Re: BUG: rcu_sched detected stalls on CPUs

From: mitko
Date: Sat Jan 21 2017 - 02:20:10 EST


On 2017-01-20 17:19, Steven Rostedt wrote:
On Fri, 20 Jan 2017 10:43:50 +0200
mitko@xxxxxxxxxx wrote:

[1.] One line summary of the problem:

rcu_sched detected stalls on CPUs and few minutes server not respond.

Is this reproducible? Or was this a one time ordeal?

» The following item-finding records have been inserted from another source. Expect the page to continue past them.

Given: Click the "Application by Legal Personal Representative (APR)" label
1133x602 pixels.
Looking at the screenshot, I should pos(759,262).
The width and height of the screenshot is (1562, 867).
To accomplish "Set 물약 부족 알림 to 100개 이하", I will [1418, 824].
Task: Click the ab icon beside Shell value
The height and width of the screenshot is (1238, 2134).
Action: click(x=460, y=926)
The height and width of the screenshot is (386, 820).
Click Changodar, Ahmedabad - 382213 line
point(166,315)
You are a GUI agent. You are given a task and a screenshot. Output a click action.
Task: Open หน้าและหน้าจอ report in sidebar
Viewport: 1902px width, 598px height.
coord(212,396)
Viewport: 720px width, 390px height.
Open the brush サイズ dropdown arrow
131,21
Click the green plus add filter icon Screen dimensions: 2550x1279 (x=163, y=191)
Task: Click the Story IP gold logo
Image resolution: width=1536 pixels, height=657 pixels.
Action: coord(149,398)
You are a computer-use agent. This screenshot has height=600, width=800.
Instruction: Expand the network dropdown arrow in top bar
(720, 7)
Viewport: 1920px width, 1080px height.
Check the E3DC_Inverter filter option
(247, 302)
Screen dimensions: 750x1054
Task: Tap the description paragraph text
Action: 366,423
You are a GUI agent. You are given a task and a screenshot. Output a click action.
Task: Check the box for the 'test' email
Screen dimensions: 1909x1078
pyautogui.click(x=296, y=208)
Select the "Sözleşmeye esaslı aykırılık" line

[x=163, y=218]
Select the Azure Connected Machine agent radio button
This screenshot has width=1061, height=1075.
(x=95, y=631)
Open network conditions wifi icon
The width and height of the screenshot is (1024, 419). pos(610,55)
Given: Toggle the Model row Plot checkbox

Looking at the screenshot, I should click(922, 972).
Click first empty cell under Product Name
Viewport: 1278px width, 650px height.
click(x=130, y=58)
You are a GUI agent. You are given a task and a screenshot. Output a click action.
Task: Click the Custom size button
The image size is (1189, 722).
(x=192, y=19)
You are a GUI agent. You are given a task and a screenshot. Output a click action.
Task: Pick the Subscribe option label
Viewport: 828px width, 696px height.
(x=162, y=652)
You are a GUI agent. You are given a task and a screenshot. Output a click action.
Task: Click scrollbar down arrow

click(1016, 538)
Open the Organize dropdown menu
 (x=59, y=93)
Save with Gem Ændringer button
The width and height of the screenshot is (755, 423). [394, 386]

It's happened usual once per day and can't be reproducible. If server load average is more then
0.70 it's will happened twice per day.



[2.] Full description of the problem/report:

Load of my server (postgres database) isnt big less then 0.50 and when
error occured rcu_sched detected stalls on CPUs
server freeze and nothing is work for 3-5 minute.
No network, no video signal, no keyboard, no mouse. Nothing is worked.
After these few minutes everything continue normal.
This usual is happend once per day. When I check in google find a lots
of ppl complain of this error, but no solution.
Do any one know can help me to resolve it ? I spoke with few friends and
they trying to convince me the problem is in CPU.
I did not believe after a 3 years working CPU suddenly stop working
correctly, but I might be wrong.

[3.] Keywords (i.e., modules, networking, kernel):

kernel

[4.] Kernel information
[4.1.] Kernel version (from /proc/version):

Linux version 4.4.38 (root@hive64) (gcc version 5.4.0 (GCC) ) #2 SMP Sun
Dec 11 16:11:02 CST 2016


Have you tried a newer version of the kernel?

No, for the moment I didnt because I can't find new one in slackware repos.
My last kernel compile was almost 7 years ago and I do not feel safe now, I guess a lot of things have changed.



-- Steve

Regards,
Mitko